[Data records]
※ ※ ※

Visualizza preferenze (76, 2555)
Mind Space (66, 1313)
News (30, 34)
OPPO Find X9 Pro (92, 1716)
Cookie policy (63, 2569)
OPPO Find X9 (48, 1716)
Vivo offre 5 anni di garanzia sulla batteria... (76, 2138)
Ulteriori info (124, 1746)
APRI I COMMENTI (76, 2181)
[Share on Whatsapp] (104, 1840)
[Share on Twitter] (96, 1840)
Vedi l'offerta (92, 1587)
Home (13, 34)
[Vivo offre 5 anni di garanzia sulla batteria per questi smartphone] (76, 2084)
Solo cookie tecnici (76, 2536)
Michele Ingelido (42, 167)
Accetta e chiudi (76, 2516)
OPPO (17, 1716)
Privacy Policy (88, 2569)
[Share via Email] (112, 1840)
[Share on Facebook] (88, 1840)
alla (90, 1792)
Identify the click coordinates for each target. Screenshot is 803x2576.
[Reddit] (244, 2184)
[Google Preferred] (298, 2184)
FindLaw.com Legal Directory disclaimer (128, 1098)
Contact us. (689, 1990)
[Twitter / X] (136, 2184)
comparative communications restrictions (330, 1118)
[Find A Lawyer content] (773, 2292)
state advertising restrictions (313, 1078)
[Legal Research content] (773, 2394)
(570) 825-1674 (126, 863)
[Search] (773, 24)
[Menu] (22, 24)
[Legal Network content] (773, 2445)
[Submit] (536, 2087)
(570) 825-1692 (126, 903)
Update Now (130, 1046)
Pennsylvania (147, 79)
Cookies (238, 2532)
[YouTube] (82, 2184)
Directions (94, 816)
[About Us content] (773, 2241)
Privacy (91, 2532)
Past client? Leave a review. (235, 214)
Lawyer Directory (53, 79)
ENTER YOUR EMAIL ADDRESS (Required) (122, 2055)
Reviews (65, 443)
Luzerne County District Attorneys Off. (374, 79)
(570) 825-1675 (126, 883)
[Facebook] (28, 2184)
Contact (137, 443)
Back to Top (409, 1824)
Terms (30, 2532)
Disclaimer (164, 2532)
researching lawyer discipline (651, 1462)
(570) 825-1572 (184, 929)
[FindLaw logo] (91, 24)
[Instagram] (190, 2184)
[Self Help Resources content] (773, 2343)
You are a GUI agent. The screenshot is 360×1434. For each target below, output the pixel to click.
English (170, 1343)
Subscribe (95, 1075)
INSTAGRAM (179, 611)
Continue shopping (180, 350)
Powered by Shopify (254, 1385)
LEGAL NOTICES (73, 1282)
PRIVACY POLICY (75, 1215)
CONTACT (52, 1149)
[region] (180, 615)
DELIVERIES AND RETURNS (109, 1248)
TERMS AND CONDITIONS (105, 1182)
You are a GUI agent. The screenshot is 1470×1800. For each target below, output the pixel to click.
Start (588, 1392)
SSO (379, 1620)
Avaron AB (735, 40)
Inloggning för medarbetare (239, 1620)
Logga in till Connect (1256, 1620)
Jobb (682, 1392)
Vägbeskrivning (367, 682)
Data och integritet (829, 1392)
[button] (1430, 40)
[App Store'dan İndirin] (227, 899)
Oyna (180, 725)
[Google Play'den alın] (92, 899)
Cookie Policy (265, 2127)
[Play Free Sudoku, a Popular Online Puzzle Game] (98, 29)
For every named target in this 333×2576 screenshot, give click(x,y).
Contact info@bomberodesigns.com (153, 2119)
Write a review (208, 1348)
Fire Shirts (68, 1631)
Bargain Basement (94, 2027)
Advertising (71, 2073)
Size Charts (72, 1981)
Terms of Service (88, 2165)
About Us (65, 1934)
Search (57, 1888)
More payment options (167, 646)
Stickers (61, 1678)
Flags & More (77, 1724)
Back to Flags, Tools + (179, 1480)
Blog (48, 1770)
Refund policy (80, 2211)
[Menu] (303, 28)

※ ※ ※

◆ **AIM OF THE TASK**
Print, please, the lines above from the very first through the one that holds "Ulteriori info (124, 1746)", both included, word for word and with nothing else.

◆ **ANSWER TO THIS EXERCISE**
Visualizza preferenze (76, 2555)
Mind Space (66, 1313)
News (30, 34)
OPPO Find X9 Pro (92, 1716)
Cookie policy (63, 2569)
OPPO Find X9 (48, 1716)
Vivo offre 5 anni di garanzia sulla batteria... (76, 2138)
Ulteriori info (124, 1746)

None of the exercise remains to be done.